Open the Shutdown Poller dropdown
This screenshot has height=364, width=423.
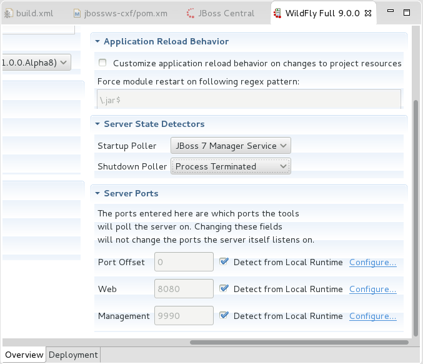[x=231, y=166]
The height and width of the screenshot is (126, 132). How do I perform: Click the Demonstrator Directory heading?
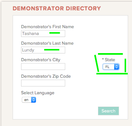click(57, 9)
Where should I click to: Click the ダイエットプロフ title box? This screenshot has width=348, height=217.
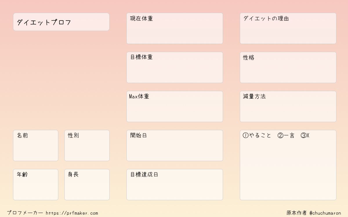click(61, 22)
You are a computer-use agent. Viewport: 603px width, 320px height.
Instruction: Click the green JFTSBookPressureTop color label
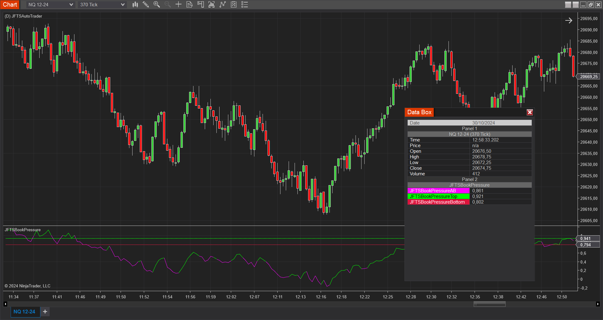[438, 196]
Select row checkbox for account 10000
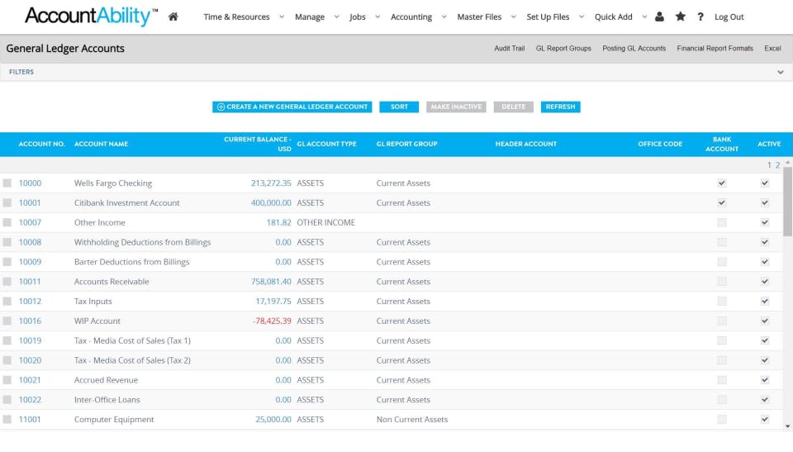Image resolution: width=793 pixels, height=452 pixels. tap(7, 183)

* * * * *

**Set task**
Rewrite all of the entries above with "screenshot" swapped for "screen capture" and nothing else altered. Leave the pictures out of your answer.

**Written response**
Open the Shutdown Poller dropdown
This screen capture has height=364, width=423.
[x=231, y=166]
The height and width of the screen capture is (126, 132). How do I perform: Click the Demonstrator Directory heading?
click(57, 9)
Where should I click to: Click the ダイエットプロフ title box? This screen capture has width=348, height=217.
click(61, 22)
You are a computer-use agent. Viewport: 603px width, 320px height.
Instruction: Click the green JFTSBookPressureTop color label
[438, 196]
Select row checkbox for account 10000
Image resolution: width=793 pixels, height=452 pixels. tap(7, 183)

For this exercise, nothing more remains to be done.